B-Lymphozyten und CD8+ Killer-T-Zellen spielen bei neurologischen Autoimmun-erkrankungen offenbar eine besondere Rolle: So sind z.B. die von expandierten B- und Plasma-Zell-Klonen produzierten Antikörper, die typischerweise im Liquor von Patienten mit Multipler Sklerose (MS) und anderen chronisch-entzündlichen ZNS-Erkrankungen als sogenannte "oligoklonale Banden" nachweisbar sind, seit langem bekannt. Dennoch ist deren Relevanz für die Erkrankung selbst ungeklärt. Mit Hilfe rekombinanter Antikörper-Technologie konnten wir die Antigenspezifität dieser expandierten Liquor-B-Zell-Klone experimentell nachbilden (1, 4, 8) und arbeiten nun an der Entschlüsselung der von ihnen erkannten molekularen Zielantigene.

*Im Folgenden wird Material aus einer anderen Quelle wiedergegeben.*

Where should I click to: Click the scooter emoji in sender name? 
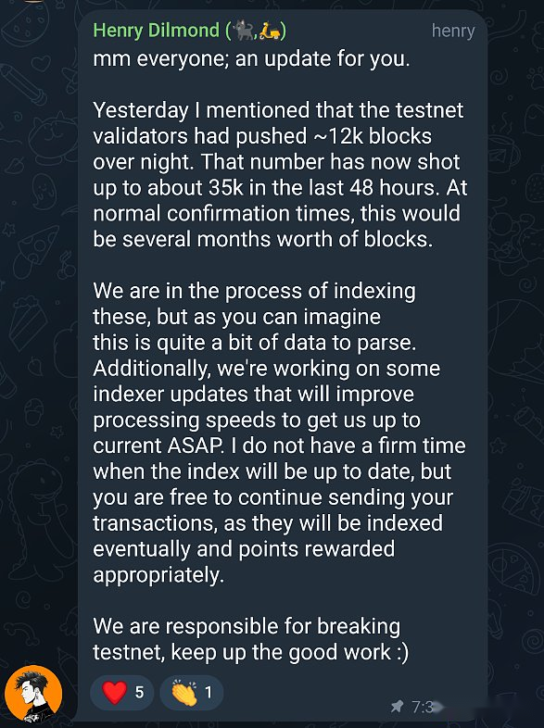click(270, 31)
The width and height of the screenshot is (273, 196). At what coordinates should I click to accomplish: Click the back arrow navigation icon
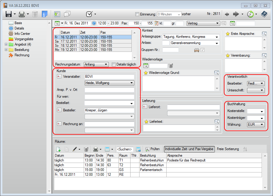(227, 14)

Andererseits haben wir klonal expandierte CD8+ Killer-T-Zellen direkt im Hirngewebe und im Liquor von MS-Patienten (11), aber auch z.B. im Muskelgewebe von Patienten mit Polymyositis (PM) nachgewiesen (12). In einem Modelsystem mit lebenden Hirngewebeschnitten (9) konnten wir die Interaktion dieser Killer-T-Zellen mit lebendem Hirngewebe direkt beobachten: Obwohl die Killerzellen gegen ein Zielantigen in der Myelin-Hülle der Nervenfasern gerichtet waren, zerstörten sie (im Unterschied zu Myelin-spezifischen Antikörpern (4)) nicht nur die Myelinschicht, sondern auch die Nervenfasern darin (2, Abb. 1+2). Dieser Mechanismus der "Kollateral-Schädigung" könnte auch für die Entstehung des gefürchteten axonalen Schadens im Nervensystem von MS Patienten eine wichtige Rolle spielen.